*List of tasks*:
1 - Name every author of the paper that the SM-SPSA readme below recommends citing.
2 - From the SM-SPSA readme below, copy word for word the part that opens with the words containing "Or, using the" and closes with "included LICENSE.md file.".

*Document segment*:
SM-SPSA (stochastic matrix simultaneous perturbation stochastic approximation) is an extension of the SPSA algorithm to optimize a nonlinear objective function over the stationary distribution of a Markov chain. For more information, please visit the SM-SPSA website: https://nanned.github.io/SM-SPSA.
The code is written in Python 3.10.4.
For installation instructions, please see: https://nanned.github.io/SM-SPSA/installation/installation.html.
For the user guide, including documentation and a quickstart, please see: https://nanned.github.io/SM-SPSA/userguide/userguide.html.
If you would like to cite SM-SPSA
, please consider citing the following paper:
Nanne A. Dieleman, Joost Berkhout, Bernd Heidergott (2024). A Pseudo-Gradient Approach for Model-free Markov Chain Optimization. Preprint at arXiv: https://www.arxiv.org/abs/2407.14786. doi: 10.48550/arXiv.2407.14786.
Or, using the following BibTeX entry:
@article{Dieleman_Berkhout_Heidergott_2024,
title = {A Pseudo-Gradient Approach for Model-free Markov Chain Optimization},
author = {Dieleman, Nanne A. and Berkhout, Joost and Heidergott, Bernd},
year = {2024},
url = {https://www.arxiv.org/abs/2407.14786},
doi = {10.48550/arXiv.2407.14786},
}
The GNU General Public License v3 (GPL-3) license is used. For more information, please see the included LICENSE.md file.

*Source data*:
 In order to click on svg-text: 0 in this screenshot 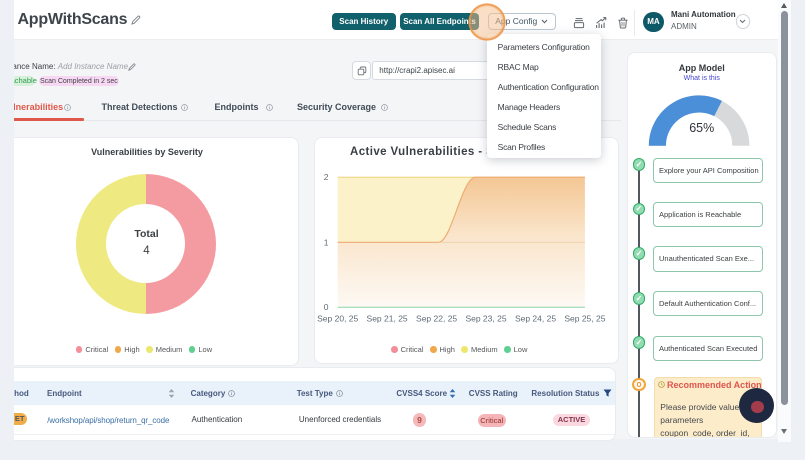, I will do `click(326, 307)`.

*Answers given*:
1 - Nanne A. Dieleman, Joost Berkhout, Bernd Heidergott

2 -
Or, using the following BibTeX entry:
@article{Dieleman_Berkhout_Heidergott_2024,
title = {A Pseudo-Gradient Approach for Model-free Markov Chain Optimization},
author = {Dieleman, Nanne A. and Berkhout, Joost and Heidergott, Bernd},
year = {2024},
url = {https://www.arxiv.org/abs/2407.14786},
doi = {10.48550/arXiv.2407.14786},
}
The GNU General Public License v3 (GPL-3) license is used. For more information, please see the included LICENSE.md file.